## About this exercise
Only an exact copy of the records below will serve as the answer.
=====
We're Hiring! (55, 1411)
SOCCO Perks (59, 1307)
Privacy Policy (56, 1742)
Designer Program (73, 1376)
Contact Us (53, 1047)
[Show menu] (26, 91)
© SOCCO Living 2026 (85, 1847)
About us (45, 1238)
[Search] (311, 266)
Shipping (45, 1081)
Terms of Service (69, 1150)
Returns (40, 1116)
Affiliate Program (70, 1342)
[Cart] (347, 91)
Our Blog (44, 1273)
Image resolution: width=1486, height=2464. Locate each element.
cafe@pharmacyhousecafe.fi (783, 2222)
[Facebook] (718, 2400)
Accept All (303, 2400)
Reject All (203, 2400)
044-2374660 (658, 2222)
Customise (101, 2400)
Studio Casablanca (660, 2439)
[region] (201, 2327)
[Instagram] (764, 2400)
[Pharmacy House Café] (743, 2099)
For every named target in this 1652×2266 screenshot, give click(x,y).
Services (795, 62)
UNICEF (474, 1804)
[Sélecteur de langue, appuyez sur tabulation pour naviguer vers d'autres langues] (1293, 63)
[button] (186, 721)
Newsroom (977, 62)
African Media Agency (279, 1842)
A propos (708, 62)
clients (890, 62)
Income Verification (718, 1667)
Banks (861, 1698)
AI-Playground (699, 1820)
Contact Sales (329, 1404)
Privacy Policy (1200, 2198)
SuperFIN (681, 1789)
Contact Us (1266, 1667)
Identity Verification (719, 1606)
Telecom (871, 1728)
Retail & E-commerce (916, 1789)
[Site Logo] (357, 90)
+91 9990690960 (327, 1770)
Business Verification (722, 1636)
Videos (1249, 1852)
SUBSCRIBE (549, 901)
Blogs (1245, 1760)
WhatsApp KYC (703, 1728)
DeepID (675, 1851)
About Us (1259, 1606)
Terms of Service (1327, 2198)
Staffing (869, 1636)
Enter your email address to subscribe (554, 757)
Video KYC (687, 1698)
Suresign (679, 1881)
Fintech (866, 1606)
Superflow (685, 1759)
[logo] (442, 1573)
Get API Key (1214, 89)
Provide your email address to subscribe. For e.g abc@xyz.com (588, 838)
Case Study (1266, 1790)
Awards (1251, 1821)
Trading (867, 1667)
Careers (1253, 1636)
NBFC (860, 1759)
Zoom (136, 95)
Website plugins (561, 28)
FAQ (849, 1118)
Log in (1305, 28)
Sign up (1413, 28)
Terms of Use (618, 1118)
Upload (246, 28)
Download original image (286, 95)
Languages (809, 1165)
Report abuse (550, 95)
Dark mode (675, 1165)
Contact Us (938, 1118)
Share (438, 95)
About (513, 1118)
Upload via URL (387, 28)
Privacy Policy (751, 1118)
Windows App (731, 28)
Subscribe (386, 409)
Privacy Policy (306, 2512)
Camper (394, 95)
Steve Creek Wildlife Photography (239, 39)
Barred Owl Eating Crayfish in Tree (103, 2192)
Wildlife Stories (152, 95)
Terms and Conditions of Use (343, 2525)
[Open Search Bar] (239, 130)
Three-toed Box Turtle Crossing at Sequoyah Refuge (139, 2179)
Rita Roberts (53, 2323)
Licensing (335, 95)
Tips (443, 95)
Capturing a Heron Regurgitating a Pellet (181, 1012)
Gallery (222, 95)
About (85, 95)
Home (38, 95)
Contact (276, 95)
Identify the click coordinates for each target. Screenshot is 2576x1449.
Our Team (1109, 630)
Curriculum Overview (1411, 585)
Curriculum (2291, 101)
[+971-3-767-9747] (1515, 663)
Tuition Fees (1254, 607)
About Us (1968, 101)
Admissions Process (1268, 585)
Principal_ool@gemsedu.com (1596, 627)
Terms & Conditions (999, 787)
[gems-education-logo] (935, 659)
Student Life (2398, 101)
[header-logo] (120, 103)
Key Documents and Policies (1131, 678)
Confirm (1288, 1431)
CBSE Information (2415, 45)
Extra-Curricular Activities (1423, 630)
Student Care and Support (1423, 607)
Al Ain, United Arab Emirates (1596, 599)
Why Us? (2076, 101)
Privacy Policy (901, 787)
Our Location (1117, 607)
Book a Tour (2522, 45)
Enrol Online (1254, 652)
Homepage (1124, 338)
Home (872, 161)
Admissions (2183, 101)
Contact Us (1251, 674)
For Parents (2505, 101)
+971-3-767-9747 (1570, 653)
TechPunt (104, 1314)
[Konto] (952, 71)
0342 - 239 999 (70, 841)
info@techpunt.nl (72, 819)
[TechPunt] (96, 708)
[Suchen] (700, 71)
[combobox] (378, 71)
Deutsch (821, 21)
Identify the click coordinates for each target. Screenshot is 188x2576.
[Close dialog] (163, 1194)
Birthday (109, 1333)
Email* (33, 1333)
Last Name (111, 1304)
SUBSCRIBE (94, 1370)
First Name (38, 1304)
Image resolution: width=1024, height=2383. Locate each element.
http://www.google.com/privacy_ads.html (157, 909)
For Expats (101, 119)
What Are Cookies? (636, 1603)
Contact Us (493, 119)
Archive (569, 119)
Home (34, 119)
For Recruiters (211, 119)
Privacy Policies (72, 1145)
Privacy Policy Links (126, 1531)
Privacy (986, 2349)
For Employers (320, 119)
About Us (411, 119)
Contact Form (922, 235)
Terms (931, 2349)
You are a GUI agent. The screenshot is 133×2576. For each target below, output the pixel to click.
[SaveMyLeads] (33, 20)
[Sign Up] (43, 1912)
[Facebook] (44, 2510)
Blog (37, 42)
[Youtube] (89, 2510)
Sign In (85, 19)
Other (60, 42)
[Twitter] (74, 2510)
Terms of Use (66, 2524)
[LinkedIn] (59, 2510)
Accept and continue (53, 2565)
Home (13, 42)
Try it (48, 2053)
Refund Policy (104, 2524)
=====
## Task solution
We're Hiring! (55, 1411)
SOCCO Perks (59, 1307)
Privacy Policy (56, 1742)
Designer Program (73, 1376)
Contact Us (53, 1047)
[Show menu] (26, 91)
© SOCCO Living 2026 (85, 1847)
About us (45, 1238)
[Search] (311, 266)
Shipping (45, 1081)
Terms of Service (69, 1150)
Returns (40, 1116)
Affiliate Program (70, 1342)
[Cart] (347, 91)
Our Blog (44, 1273)
Image resolution: width=1486, height=2464. Locate each element.
cafe@pharmacyhousecafe.fi (783, 2222)
[Facebook] (718, 2400)
Accept All (303, 2400)
Reject All (203, 2400)
044-2374660 (658, 2222)
Customise (101, 2400)
Studio Casablanca (660, 2439)
[region] (201, 2327)
[Instagram] (764, 2400)
[Pharmacy House Café] (743, 2099)
For every named target in this 1652×2266 screenshot, give click(x,y).
Services (795, 62)
UNICEF (474, 1804)
[Sélecteur de langue, appuyez sur tabulation pour naviguer vers d'autres langues] (1293, 63)
[button] (186, 721)
Newsroom (977, 62)
African Media Agency (279, 1842)
A propos (708, 62)
clients (890, 62)
Income Verification (718, 1667)
Banks (861, 1698)
AI-Playground (699, 1820)
Contact Sales (329, 1404)
Privacy Policy (1200, 2198)
SuperFIN (681, 1789)
Contact Us (1266, 1667)
Identity Verification (719, 1606)
Telecom (871, 1728)
Retail & E-commerce (916, 1789)
[Site Logo] (357, 90)
+91 9990690960 (327, 1770)
Business Verification (722, 1636)
Videos (1249, 1852)
SUBSCRIBE (549, 901)
Blogs (1245, 1760)
WhatsApp KYC (703, 1728)
DeepID (675, 1851)
About Us (1259, 1606)
Terms of Service (1327, 2198)
Staffing (869, 1636)
Enter your email address to subscribe (554, 757)
Video KYC (687, 1698)
Suresign (679, 1881)
Fintech (866, 1606)
Superflow (685, 1759)
[logo] (442, 1573)
Get API Key (1214, 89)
Provide your email address to subscribe. For e.g abc@xyz.com (588, 838)
Case Study (1266, 1790)
Awards (1251, 1821)
Trading (867, 1667)
Careers (1253, 1636)
NBFC (860, 1759)
Zoom (136, 95)
Website plugins (561, 28)
FAQ (849, 1118)
Log in (1305, 28)
Sign up (1413, 28)
Terms of Use (618, 1118)
Upload (246, 28)
Download original image (286, 95)
Languages (809, 1165)
Report abuse (550, 95)
Dark mode (675, 1165)
Contact Us (938, 1118)
Share (438, 95)
About (513, 1118)
Upload via URL (387, 28)
Privacy Policy (751, 1118)
Windows App (731, 28)
Subscribe (386, 409)
Privacy Policy (306, 2512)
Camper (394, 95)
Steve Creek Wildlife Photography (239, 39)
Barred Owl Eating Crayfish in Tree (103, 2192)
Wildlife Stories (152, 95)
Terms and Conditions of Use (343, 2525)
[Open Search Bar] (239, 130)
Three-toed Box Turtle Crossing at Sequoyah Refuge (139, 2179)
Rita Roberts (53, 2323)
Licensing (335, 95)
Tips (443, 95)
Capturing a Heron Regurgitating a Pellet (181, 1012)
Gallery (222, 95)
About (85, 95)
Home (38, 95)
Contact (276, 95)
Identify the click coordinates for each target. Screenshot is 2576x1449.
Our Team (1109, 630)
Curriculum Overview (1411, 585)
Curriculum (2291, 101)
[+971-3-767-9747] (1515, 663)
Tuition Fees (1254, 607)
About Us (1968, 101)
Admissions Process (1268, 585)
Principal_ool@gemsedu.com (1596, 627)
Terms & Conditions (999, 787)
[gems-education-logo] (935, 659)
Student Life (2398, 101)
[header-logo] (120, 103)
Key Documents and Policies (1131, 678)
Confirm (1288, 1431)
CBSE Information (2415, 45)
Extra-Curricular Activities (1423, 630)
Student Care and Support (1423, 607)
Al Ain, United Arab Emirates (1596, 599)
Why Us? (2076, 101)
Privacy Policy (901, 787)
Our Location (1117, 607)
Book a Tour (2522, 45)
Enrol Online (1254, 652)
Homepage (1124, 338)
Home (872, 161)
Admissions (2183, 101)
Contact Us (1251, 674)
For Parents (2505, 101)
+971-3-767-9747 (1570, 653)
TechPunt (104, 1314)
[Konto] (952, 71)
0342 - 239 999 (70, 841)
info@techpunt.nl (72, 819)
[TechPunt] (96, 708)
[Suchen] (700, 71)
[combobox] (378, 71)
Deutsch (821, 21)
Identify the click coordinates for each target. Screenshot is 188x2576.
[Close dialog] (163, 1194)
Birthday (109, 1333)
Email* (33, 1333)
Last Name (111, 1304)
SUBSCRIBE (94, 1370)
First Name (38, 1304)
Image resolution: width=1024, height=2383. Locate each element.
http://www.google.com/privacy_ads.html (157, 909)
For Expats (101, 119)
What Are Cookies? (636, 1603)
Contact Us (493, 119)
Archive (569, 119)
Home (34, 119)
For Recruiters (211, 119)
Privacy Policies (72, 1145)
Privacy Policy Links (126, 1531)
Privacy (986, 2349)
For Employers (320, 119)
About Us (411, 119)
Contact Form (922, 235)
Terms (931, 2349)
You are a GUI agent. The screenshot is 133×2576. For each target below, output the pixel to click.
[SaveMyLeads] (33, 20)
[Sign Up] (43, 1912)
[Facebook] (44, 2510)
Blog (37, 42)
[Youtube] (89, 2510)
Sign In (85, 19)
Other (60, 42)
[Twitter] (74, 2510)
Terms of Use (66, 2524)
[LinkedIn] (59, 2510)
Accept and continue (53, 2565)
Home (13, 42)
Try it (48, 2053)
Refund Policy (104, 2524)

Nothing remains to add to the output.